Un riff micro-melodico di synth o di bassi mandati in loop per tutta la durata del brano (salvo qualche rara e comunque breve interruzione), incastri ritmici che rendono ben conto della mentalità geometrica di Ford, progressioni incrementali che si arrestano alla soglia del primo minuto, quando tutti gli elementi topici sono stati introdotti: è a partire da questo formulario (con la sola eccezione della conclusiva “Plateau”, outro giostrata soltanto su brevi linee di synth) che Peverelist concepisce i suoi brani, lavorando di volta in volta sui vari elementi. Negli episodi migliori è semplicemente trascinante: in “Still Early” si dipana tra spunti Idm e rimanda alla techno di Detroit costruendo un contesto in continua evoluzione, per supportare il vibrante ostinato sovrastante. “Sheer Chance Matters” esplora il lato più bass-oriented del producer catturando un'istantanea di pura e incompromissoria essenzialità, lasciando che siano proprio le pulsazioni dei bassi e qualche sparuto elemento di contorno a dettare il passo della traccia. “Slice Of Life”, poi, gioca con i volumi e i colori delle parti chiamate in causa, spostando l'enfasi dalle propulsioni techno di partenza alle sinusoidi sintetiche modificate ciclicamente nel tono. Per il resto, la situazione prende la via di un affascinante ma sostanzialmente prevedibile gioco delle parti tra gli elementi sopra citati, gioco in cui alla fine sono soltanto gli intricati pattern ritmici (testimoni dell'estrazione jungle di Peverelist) a dare in qualche modo spicco alle complesse iterazioni di Ford.

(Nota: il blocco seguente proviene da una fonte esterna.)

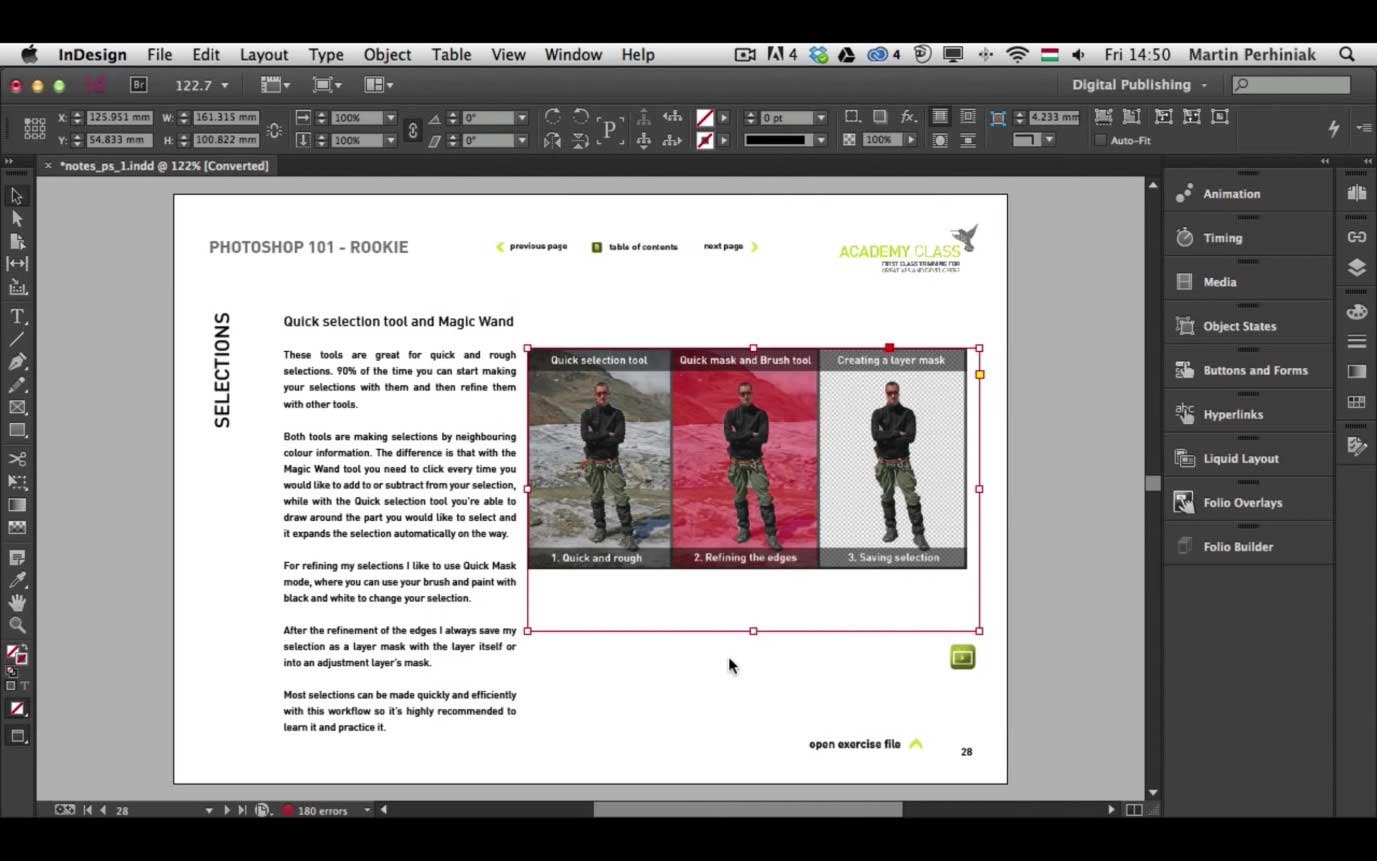Open the Object menu

coord(387,55)
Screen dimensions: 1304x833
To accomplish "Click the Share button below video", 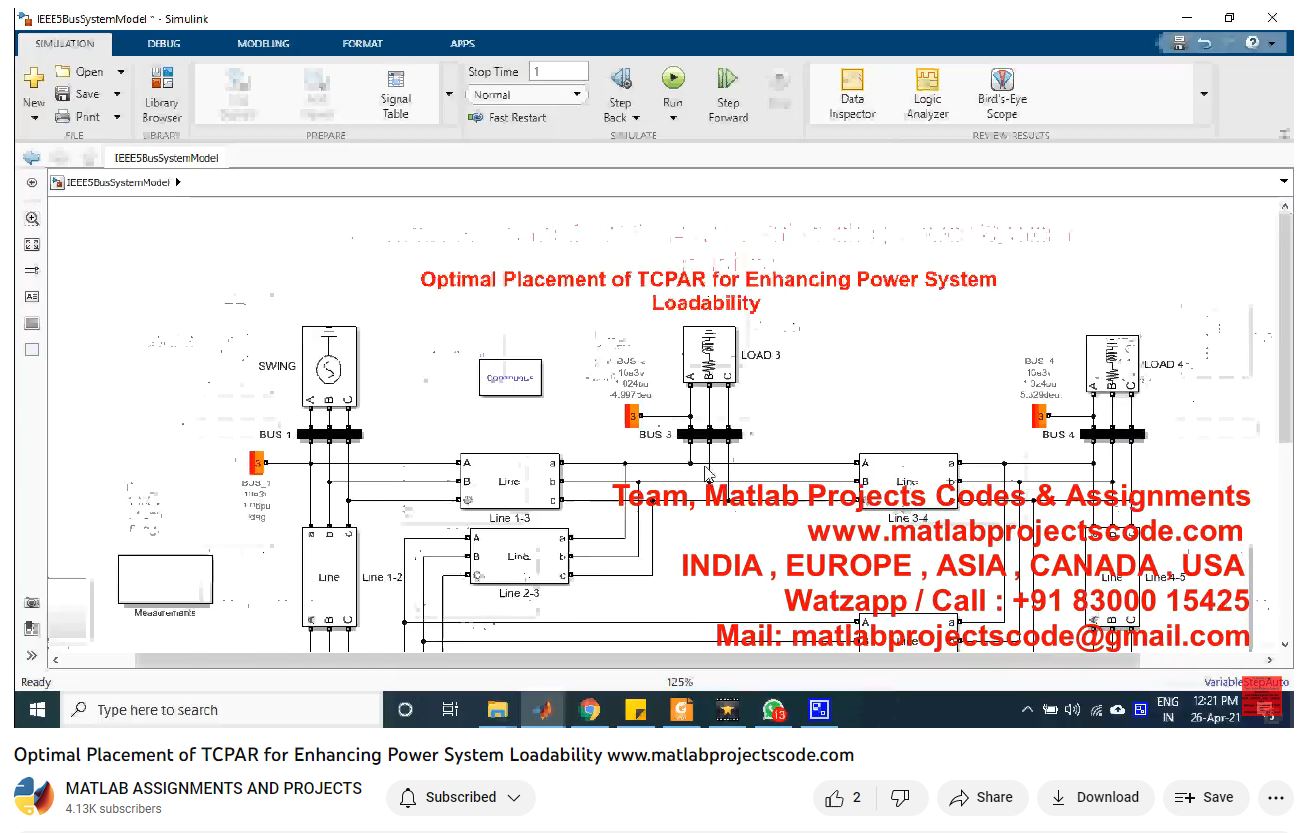I will click(x=981, y=797).
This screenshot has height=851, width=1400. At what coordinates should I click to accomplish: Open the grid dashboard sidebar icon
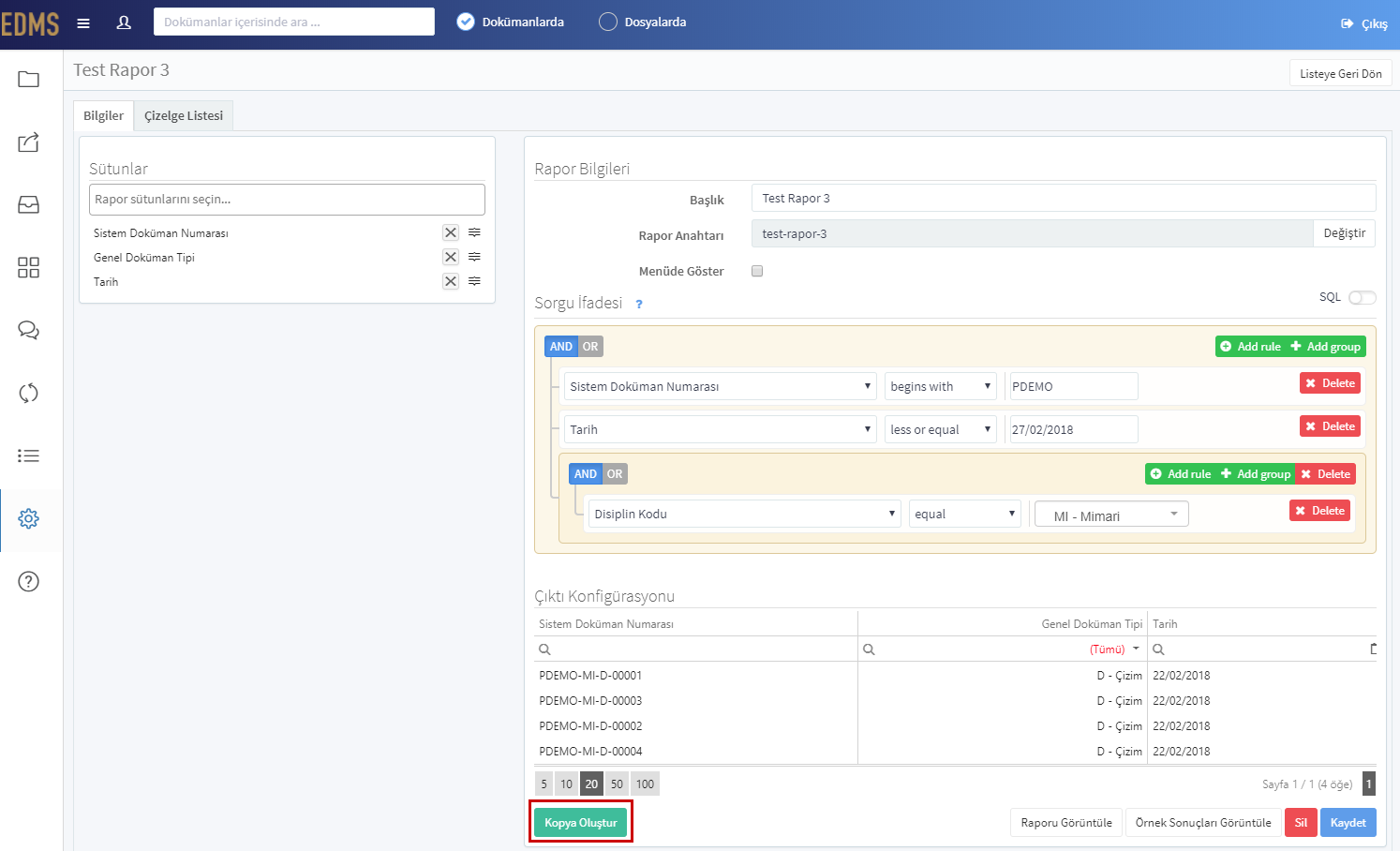(29, 267)
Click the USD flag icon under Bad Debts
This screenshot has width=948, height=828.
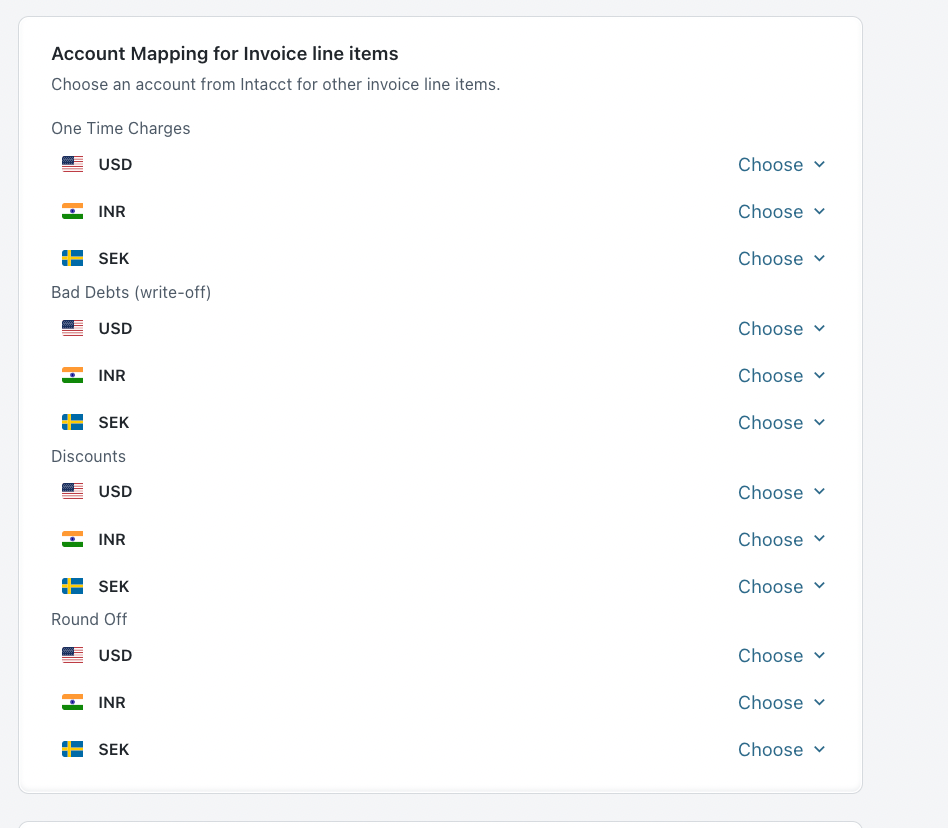pyautogui.click(x=72, y=328)
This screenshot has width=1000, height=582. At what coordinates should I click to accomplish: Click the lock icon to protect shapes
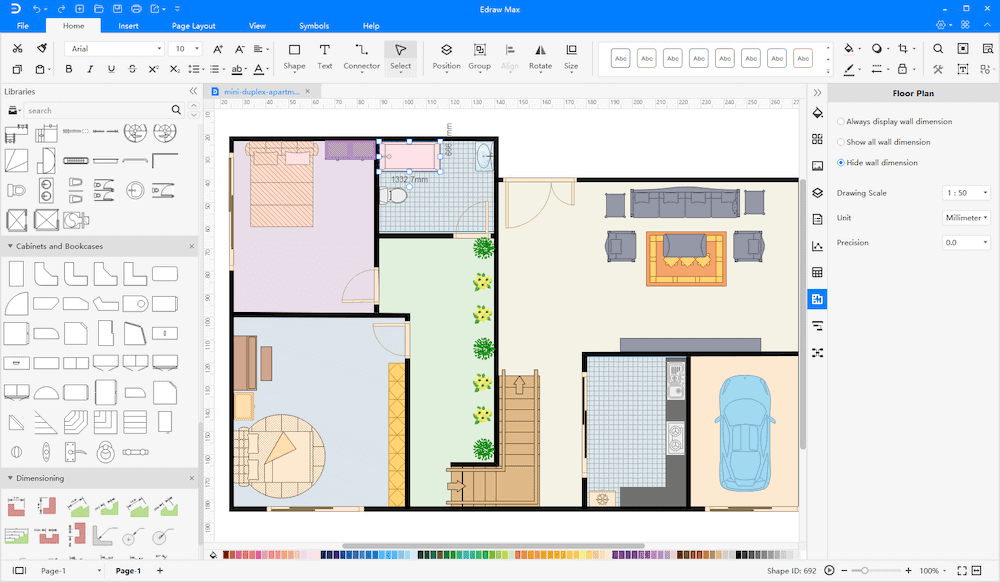pos(903,69)
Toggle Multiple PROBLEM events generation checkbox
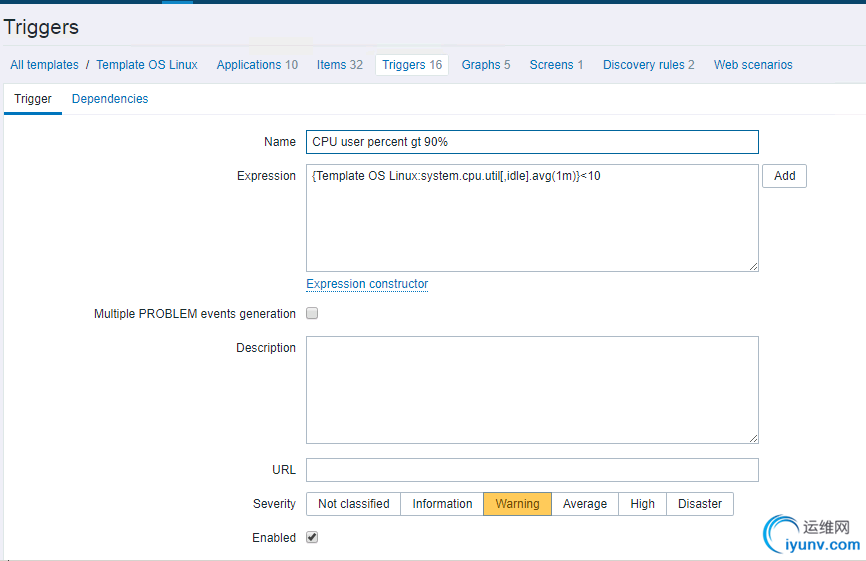 click(312, 314)
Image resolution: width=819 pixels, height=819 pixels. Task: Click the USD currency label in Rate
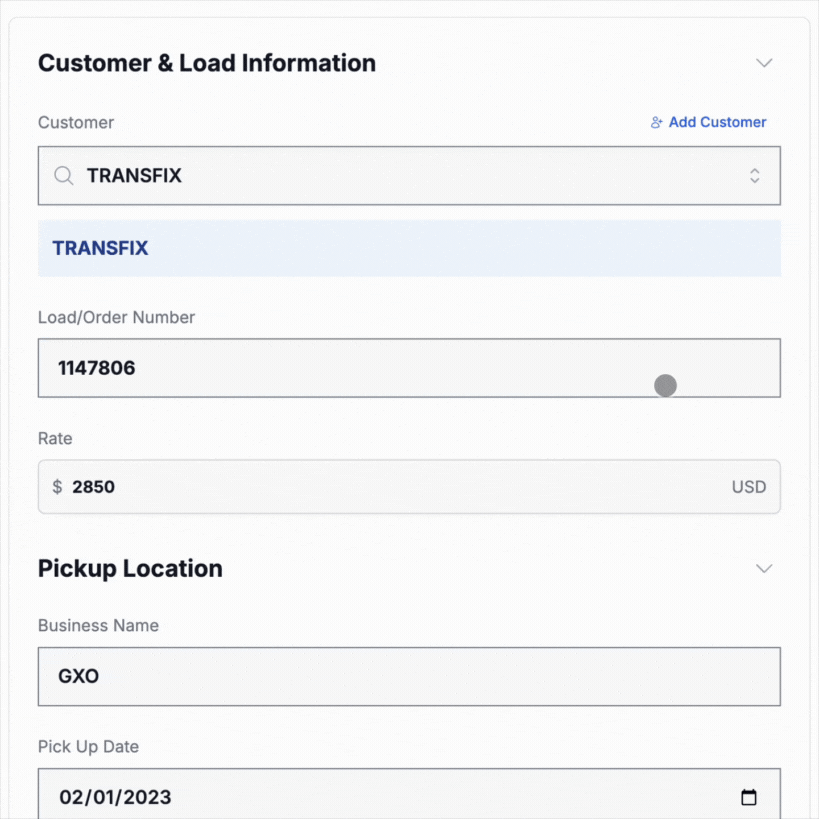[748, 488]
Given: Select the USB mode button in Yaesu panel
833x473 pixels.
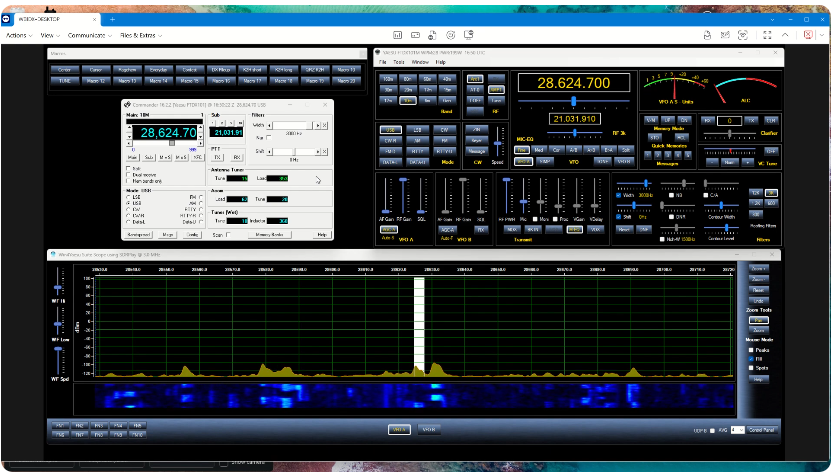Looking at the screenshot, I should (390, 130).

Nonostante una certa fatica nell'elaborare soluzioni sempre fresche di fronte a una scelta così restrittiva, le tassellature del producer bristoliano ne evidenziano in ogni caso la profonda indipendenza creativa e la stazza della sua visione techno, notevolmente difforme da quella dei suoi colleghi londinesi. È probabile che il meglio della sua discografia continuerà a essere pubblicato attraverso i 12'' a lui così cari, anche così, però, vale sempre la pena immergersi nei full-length di una delle personalità più singolari dell'elettronica britannica contemporanea.